Remember when poetry as a topic brought out the best in thinkers?
Socrates may be a villain to many poets, but Platonic arguments are grand, necessary, and…poetic.
Horace and Aristotle laid groundwork so vital we can overlook their pedantic natures.
Dante’s Vita Nuova is without the pretence of pedantry.
Shakespeare, another enemy of pedantry, made it a popular trope: Rozencrantz, Guildenstern, and Polonius in one play alone.
Pope and Swift fought pedantry as a natural impulse.
Burns, Byron, Keats, Shelley and Poe were against it in their souls.
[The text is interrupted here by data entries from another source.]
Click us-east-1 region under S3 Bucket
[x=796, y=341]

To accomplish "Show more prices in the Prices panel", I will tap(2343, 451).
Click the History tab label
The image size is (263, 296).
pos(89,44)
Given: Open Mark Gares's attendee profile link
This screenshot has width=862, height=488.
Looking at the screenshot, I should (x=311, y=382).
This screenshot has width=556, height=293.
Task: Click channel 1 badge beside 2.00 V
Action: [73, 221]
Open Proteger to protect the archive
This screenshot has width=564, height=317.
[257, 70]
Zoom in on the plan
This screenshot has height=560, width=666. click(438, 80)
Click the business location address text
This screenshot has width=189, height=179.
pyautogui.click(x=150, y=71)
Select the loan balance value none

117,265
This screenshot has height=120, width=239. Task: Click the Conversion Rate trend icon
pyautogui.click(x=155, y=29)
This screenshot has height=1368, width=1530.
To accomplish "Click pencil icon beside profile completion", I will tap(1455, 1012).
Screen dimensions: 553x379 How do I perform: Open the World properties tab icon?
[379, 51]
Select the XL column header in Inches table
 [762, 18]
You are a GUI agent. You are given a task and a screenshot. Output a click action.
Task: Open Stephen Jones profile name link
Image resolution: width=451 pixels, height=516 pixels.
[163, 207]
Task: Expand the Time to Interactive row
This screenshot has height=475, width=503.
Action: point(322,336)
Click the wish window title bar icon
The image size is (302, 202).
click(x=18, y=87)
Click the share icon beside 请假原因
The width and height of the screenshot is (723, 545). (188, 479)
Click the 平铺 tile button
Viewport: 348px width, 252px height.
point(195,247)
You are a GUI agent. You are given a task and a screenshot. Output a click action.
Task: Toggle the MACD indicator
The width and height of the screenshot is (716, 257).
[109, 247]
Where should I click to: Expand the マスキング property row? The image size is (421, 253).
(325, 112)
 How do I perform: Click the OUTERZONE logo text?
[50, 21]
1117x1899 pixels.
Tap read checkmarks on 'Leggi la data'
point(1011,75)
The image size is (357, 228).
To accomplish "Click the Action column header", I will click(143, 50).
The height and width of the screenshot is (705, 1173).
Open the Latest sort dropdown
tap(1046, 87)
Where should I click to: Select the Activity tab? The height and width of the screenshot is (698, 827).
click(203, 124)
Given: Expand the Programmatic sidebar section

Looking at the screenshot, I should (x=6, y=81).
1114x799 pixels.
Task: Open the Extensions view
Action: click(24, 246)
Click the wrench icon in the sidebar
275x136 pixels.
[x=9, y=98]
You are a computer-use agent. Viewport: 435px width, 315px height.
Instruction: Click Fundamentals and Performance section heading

Yeats, at his best, displayed a hatred of pedantry: “Old, learned respectable bald heads edit and annotate lines…”
These artists are practically defined by their opposition to pedantry.
Something went wrong in the 20th century, however, as Manifesto-ism became a way to get attention in a field of diminishing returns
Here’s Scarriet’s Top Ten Pedant List:
1. Yvor Winters
Claimed the formal is moral, while convincing himself that Allen Tate’s poetry was better than Shelley’s.
2. Harold Bloom
A pedant’s pedant’s pedant. Shakespeare’s great—OK, we get it.
3. Jacques Derrida
One part Nietszche, one part William James, one part Analytic Philosophy, one part New Criticism, one part absinthe.
4. Ezra Pound
“Make it new” is a very old pedantry.
5. Cleanth Brooks
Ransom and Warren kept him around to feel like geniuses by comparison.
6. T.S. Eliot
Hated Hamlet. Afflicted with Dissociation of Verse Libre.
7. Allen Tate
Modernism’s Red-neck traveling salesman.
8. Helen Vendler
A drab sitting room with a Wallace Stevens poster.
9. Charles Bernstein
“Official Verse Culture” was in his own mind.
10. Paul Valery
Always too correct. Proves the rule that Poe sounds better in French than modern French poetry sounds in English.